Task description: Rewrite the lines from the line containing "Click the free shipping truck icon" up to and including the line containing "[x=1187, y=39]", changing "toolbar icon" to "toolbar button" and leaving everything else as it stands.

Supplied material:
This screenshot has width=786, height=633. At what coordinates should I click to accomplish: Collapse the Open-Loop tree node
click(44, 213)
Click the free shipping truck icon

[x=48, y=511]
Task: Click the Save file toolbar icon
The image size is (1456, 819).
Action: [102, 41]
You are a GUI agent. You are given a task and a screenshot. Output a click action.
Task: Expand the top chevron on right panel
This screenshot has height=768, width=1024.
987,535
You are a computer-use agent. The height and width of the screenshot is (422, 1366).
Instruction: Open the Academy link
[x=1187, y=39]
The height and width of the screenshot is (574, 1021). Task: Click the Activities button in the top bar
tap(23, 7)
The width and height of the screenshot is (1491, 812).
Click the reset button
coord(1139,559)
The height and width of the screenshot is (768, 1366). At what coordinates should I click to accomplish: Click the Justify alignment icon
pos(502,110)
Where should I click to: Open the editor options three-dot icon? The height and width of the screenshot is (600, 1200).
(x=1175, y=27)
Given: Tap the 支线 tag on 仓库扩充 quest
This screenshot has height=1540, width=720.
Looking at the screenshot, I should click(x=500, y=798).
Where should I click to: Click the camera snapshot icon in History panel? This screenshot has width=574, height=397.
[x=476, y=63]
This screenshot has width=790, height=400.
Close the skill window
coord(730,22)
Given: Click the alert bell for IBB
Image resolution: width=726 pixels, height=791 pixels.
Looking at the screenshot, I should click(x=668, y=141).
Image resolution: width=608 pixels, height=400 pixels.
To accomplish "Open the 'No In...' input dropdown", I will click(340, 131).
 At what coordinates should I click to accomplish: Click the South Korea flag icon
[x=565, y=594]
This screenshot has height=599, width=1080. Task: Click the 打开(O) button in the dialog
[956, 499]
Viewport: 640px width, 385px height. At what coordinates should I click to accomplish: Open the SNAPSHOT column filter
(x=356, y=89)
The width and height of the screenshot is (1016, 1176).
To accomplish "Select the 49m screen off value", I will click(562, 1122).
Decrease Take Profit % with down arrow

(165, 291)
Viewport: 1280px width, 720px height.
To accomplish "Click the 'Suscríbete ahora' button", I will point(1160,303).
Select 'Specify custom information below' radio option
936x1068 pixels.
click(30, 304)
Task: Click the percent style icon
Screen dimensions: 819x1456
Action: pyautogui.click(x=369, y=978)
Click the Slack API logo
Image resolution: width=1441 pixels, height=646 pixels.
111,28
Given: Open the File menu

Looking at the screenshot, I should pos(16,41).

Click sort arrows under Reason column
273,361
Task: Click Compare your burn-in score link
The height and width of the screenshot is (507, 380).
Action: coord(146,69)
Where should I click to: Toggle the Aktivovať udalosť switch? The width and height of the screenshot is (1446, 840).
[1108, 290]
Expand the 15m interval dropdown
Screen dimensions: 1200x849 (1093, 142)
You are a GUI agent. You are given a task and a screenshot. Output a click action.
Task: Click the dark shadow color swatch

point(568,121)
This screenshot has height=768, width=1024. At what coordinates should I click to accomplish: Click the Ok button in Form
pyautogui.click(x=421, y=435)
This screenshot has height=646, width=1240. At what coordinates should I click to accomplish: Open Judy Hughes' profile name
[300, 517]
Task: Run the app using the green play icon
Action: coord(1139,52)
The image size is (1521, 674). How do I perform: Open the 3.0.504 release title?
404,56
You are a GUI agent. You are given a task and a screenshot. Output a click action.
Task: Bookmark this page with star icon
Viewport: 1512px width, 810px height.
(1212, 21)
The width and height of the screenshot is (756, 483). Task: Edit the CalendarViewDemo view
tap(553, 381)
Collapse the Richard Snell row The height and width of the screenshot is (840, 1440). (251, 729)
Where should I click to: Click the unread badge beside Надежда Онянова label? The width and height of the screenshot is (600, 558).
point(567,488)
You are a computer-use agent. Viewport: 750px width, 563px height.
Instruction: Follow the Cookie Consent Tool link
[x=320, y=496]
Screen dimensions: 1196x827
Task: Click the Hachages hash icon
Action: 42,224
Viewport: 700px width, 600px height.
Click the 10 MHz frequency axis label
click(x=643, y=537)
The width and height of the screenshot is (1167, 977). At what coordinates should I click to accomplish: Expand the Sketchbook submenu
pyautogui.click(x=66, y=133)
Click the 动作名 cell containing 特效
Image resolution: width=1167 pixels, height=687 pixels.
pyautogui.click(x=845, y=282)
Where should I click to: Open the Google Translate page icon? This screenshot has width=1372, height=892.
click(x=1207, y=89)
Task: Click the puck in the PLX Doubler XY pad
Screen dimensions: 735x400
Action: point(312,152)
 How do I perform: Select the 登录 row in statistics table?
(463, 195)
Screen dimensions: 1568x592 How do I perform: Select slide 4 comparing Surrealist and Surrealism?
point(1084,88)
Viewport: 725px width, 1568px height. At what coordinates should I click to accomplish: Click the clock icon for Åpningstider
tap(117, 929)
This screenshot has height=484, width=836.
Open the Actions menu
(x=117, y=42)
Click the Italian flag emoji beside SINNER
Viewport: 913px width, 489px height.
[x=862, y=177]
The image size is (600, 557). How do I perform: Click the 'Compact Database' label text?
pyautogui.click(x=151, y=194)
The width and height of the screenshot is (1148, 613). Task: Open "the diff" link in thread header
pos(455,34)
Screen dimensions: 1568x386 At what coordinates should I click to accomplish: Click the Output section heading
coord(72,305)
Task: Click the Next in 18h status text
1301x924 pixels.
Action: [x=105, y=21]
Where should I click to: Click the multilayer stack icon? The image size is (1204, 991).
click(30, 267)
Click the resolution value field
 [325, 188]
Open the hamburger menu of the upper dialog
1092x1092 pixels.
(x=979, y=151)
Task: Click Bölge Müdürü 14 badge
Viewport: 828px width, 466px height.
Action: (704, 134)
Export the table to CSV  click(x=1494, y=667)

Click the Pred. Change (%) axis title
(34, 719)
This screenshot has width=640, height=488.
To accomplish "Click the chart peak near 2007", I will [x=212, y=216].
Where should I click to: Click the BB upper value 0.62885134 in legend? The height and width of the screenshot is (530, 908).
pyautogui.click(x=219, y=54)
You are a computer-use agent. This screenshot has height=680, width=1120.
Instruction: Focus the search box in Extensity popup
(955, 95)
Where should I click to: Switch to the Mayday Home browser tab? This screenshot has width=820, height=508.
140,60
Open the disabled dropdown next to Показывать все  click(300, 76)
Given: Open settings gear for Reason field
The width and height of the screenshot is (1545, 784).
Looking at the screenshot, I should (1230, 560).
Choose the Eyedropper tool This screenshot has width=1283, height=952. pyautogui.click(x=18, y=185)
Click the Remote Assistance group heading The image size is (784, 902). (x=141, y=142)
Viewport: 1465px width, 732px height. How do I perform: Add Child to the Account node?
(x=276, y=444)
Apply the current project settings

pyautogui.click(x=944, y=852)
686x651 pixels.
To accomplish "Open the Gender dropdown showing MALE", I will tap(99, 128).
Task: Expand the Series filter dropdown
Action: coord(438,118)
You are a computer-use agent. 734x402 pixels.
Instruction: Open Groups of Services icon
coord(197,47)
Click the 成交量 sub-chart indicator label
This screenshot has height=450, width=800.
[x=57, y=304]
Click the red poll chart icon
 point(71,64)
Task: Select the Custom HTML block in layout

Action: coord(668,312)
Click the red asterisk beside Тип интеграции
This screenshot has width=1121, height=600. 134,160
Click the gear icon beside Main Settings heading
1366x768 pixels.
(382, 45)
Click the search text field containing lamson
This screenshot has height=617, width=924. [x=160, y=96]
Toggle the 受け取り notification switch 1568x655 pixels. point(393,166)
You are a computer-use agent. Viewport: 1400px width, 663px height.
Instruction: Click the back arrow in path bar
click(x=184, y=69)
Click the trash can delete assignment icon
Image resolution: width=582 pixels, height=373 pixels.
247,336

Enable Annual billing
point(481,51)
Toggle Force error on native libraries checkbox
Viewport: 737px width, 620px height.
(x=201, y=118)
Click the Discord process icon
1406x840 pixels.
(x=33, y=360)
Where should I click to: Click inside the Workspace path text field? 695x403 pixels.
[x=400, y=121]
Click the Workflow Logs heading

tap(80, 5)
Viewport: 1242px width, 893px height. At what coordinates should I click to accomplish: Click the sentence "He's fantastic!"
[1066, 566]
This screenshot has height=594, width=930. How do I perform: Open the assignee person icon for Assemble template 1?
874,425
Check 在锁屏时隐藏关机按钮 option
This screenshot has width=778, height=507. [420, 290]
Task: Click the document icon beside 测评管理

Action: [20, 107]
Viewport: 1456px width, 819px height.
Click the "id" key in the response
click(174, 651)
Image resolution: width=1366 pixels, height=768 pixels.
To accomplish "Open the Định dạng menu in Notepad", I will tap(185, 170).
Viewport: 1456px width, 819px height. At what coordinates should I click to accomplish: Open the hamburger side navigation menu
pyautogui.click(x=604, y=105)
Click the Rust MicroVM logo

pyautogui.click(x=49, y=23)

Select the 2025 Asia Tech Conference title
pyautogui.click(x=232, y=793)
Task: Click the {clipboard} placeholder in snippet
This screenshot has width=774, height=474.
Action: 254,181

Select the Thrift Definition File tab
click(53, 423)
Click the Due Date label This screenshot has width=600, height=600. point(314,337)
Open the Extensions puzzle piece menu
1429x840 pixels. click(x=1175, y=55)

Finished answer:
Click the free shipping truck icon

[x=48, y=511]
Task: Click the Save file toolbar button
The image size is (1456, 819).
Action: [102, 41]
You are a GUI agent. You are given a task and a screenshot. Output a click action.
Task: Expand the top chevron on right panel
This screenshot has height=768, width=1024.
987,535
You are a computer-use agent. The height and width of the screenshot is (422, 1366).
Instruction: Open the Academy link
[x=1187, y=39]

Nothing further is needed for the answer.